- LISTED RECORDS:

* Start *

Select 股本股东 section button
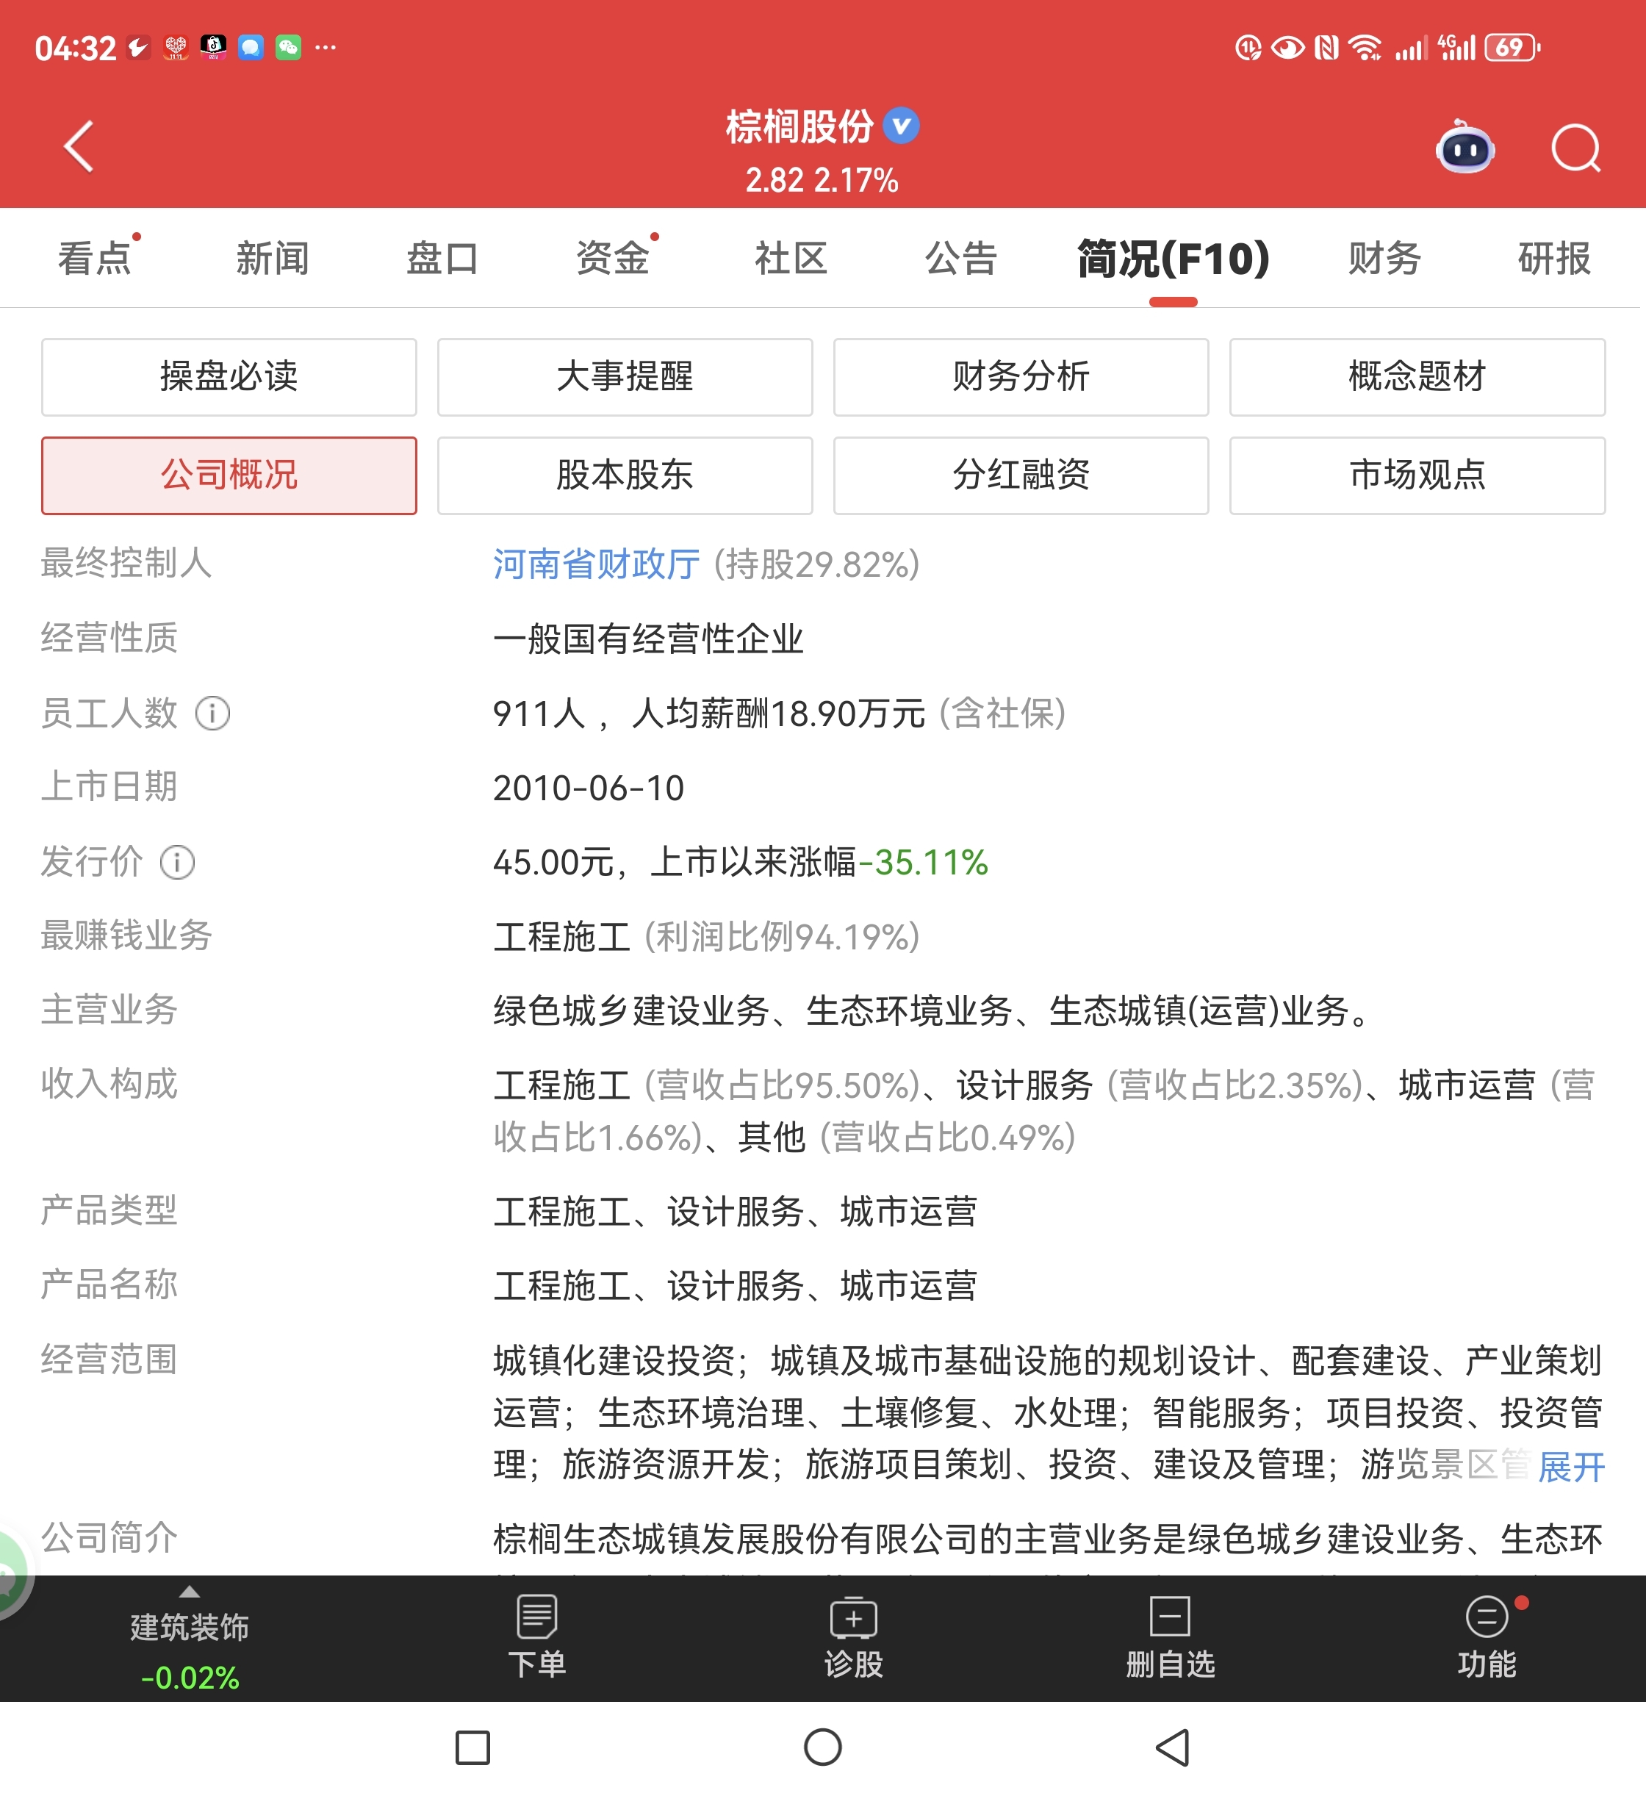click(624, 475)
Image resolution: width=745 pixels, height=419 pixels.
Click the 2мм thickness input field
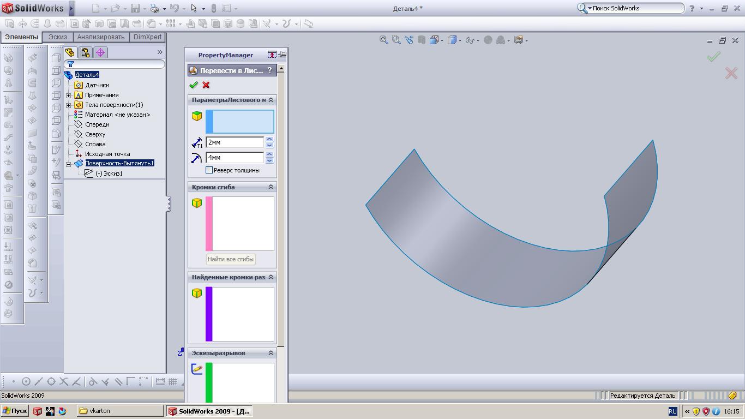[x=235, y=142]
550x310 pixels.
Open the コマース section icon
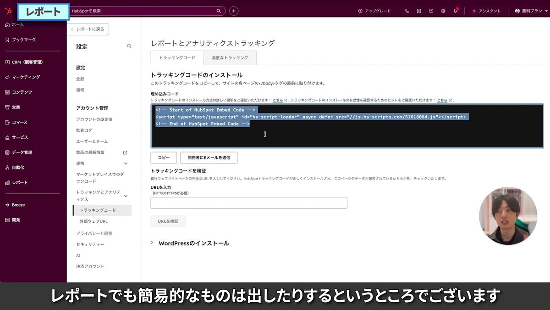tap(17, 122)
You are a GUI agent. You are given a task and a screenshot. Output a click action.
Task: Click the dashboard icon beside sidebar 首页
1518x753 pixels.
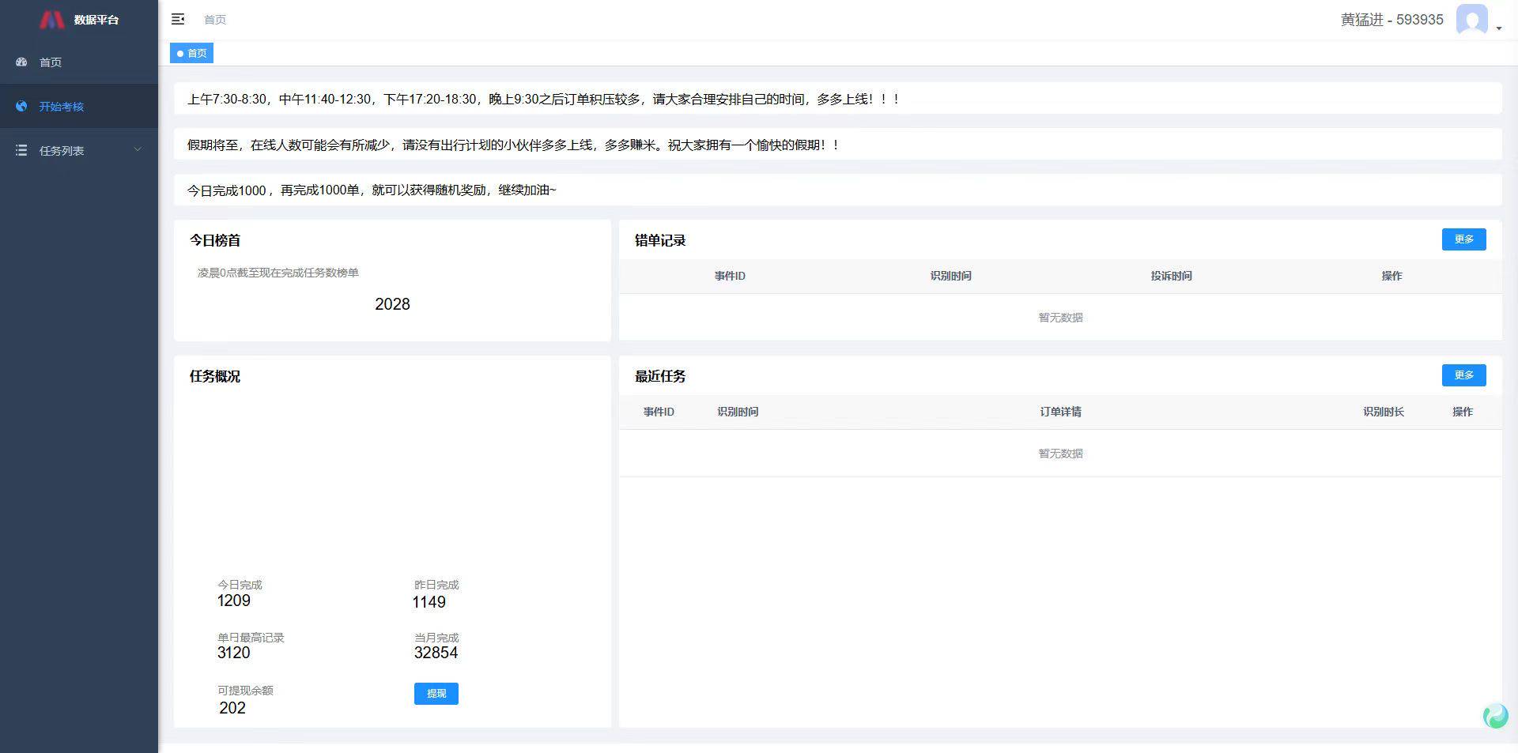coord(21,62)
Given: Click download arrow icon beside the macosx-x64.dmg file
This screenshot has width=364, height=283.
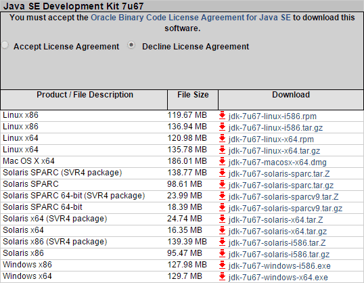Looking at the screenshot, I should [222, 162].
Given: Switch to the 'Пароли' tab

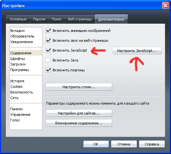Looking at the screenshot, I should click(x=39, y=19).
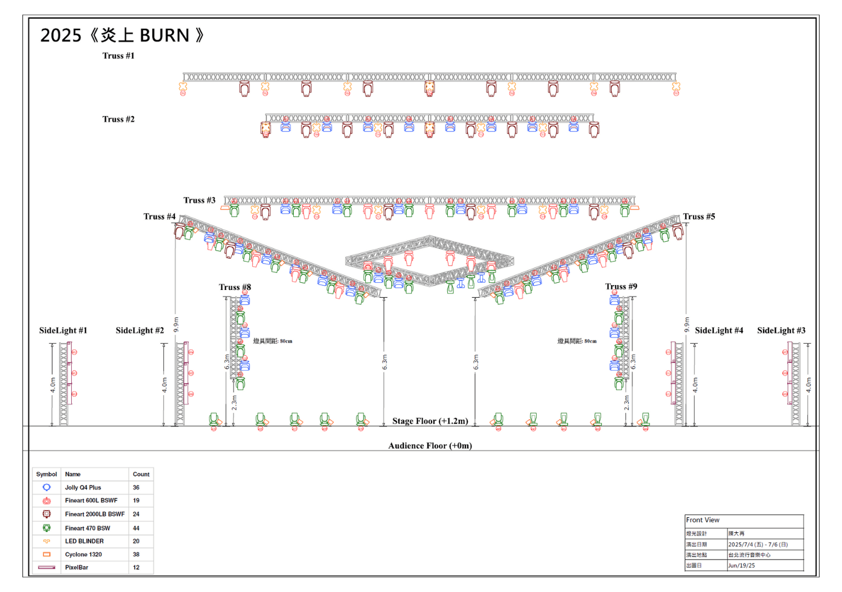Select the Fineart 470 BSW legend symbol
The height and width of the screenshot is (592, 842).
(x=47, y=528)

* End *

- REQUIRED TASK:
Copy out every line word for word, from the line that contains "Given: Click download" through the last line of the material, leaving out the pictures.

- THE COMPLETED TASK:
Given: Click download arrow icon beside the macosx-x64.dmg file
This screenshot has width=364, height=283.
Looking at the screenshot, I should [222, 162].
Given: Switch to the 'Пароли' tab

Looking at the screenshot, I should click(x=39, y=19).
Select the Fineart 470 BSW legend symbol
The height and width of the screenshot is (592, 842).
(x=47, y=528)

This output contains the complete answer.